Activity Areas of Focus:
- Improve student understanding of the importance of advising to retention and graduation.
- Strengthen faculty and staff training in advising so they better understand their roles, different methods, when advising is critical (early warning intervention sooner), and new program requirements to communicate with students.
- Establish an advisor-designed plan to strengthen first-year student advisement, implementing cross- functionally trained teams of advisors (faculty, staff, tutors, and peers) that include advisors connected to student majors.
- Reinforce advising at other critical points, particularly as applicable to part-time students, e.g., when students are undecided, changing majors, or approaching graduation.
- Integrate more technology into advising, from the creation of online advising systems to purchasing a program that can support group texting and peer-to- peer texting.
Assess and Fine-Tune First Year Learning Communities
College, especially a non-residential one, can feel overwhelming and isolating for many students, particularly in their first year. Learning communities offer an effective educational approach where students learn and undertake activities in cohorts, thereby creating a system of mutual support that impacts their performance, engagement and retention.[5] Identified as a “high impact practice” by the American Association of Colleges and Universities, learning communities also promote greater curricular coherence by strengthening interdisciplinary collaboration among faculty.[6]
NVCC piloted learning communities with first-time, full- time freshmen in fall 2012. Based on preliminary indicators of success, in fall 2013 we expanded the program to 11 learning communities. By 2016, we want all first-time, full-time freshmen to have the opportunity to participate in learning communities, laying the foundation for long- term academic success.
Activity Areas of Focus:
- Offer 25 learning communities by end of Year Three, serving the majority of first-time, full-time freshmen.
- Strengthen various critical aspects of the curriculum through the program review and assessment processes (e.g., capstone experiences, internships, advisory councils).
- Provide professional development for faculty to focus on student engagement and learning.
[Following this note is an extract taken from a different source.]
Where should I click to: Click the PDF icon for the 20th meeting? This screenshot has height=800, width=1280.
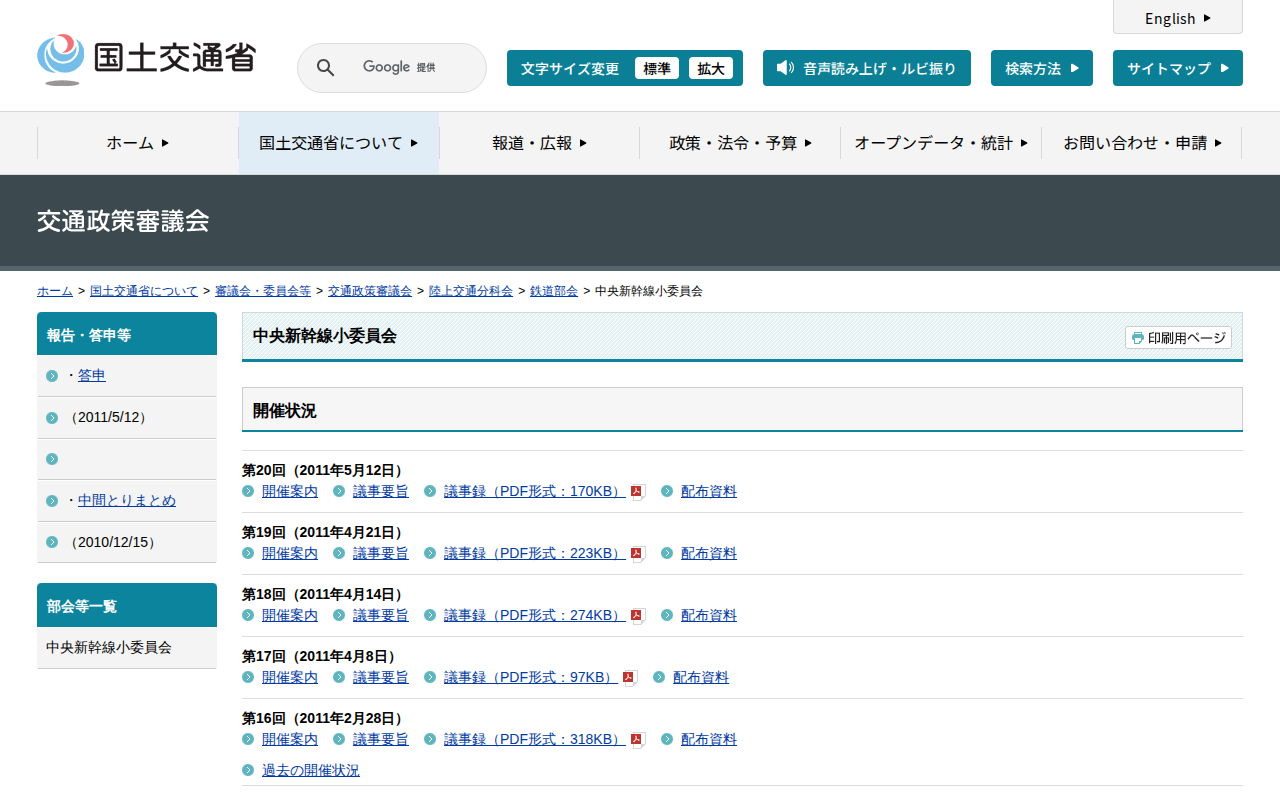638,492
Redesign Remedial and Developmental Course Offerings
Today about 60% of first-year college students require some level of remedial or developmental education. At two-year colleges, about 75% of incoming students need remedial support in English, mathematics, or both.[7] Our nation can meet its ambitious college completion goals only if students who start in developmental education succeed. In August 2012, Governor Dannel Malloy signed a new state law, P.A. 12-40, An Act Concerning College Readiness and Completion. This law requires the Connecticut State Colleges & Universities, beginning by the 2014 fall semester, to offer certain students remedial support embedded with corresponding entry-level courses, and certain other students an intensive college- readiness program.
As NVCC works to fully comply with the letter and spirit of the law, we will implement new procedures to ensure that students are spending their time and money earning college credits that help them graduate. Based on impressive research findings surrounding acceleration models, by 2016, NVCC will pilot fast-track courses, modularize instruction, and mainstream students into college-level classes, transforming the way our students learn and engage.
Activity Areas of Focus:
- Provide diagnostic software for students to prepare for the college placement test.
- Pilot self-paced modularized math instruction, allowing students to quickly transition from remedial to college-level courses.
- Embed tutors within fast-track, self-paced, and intensive math courses.
- Provide professional development for faculty teaching developmental and gateway courses.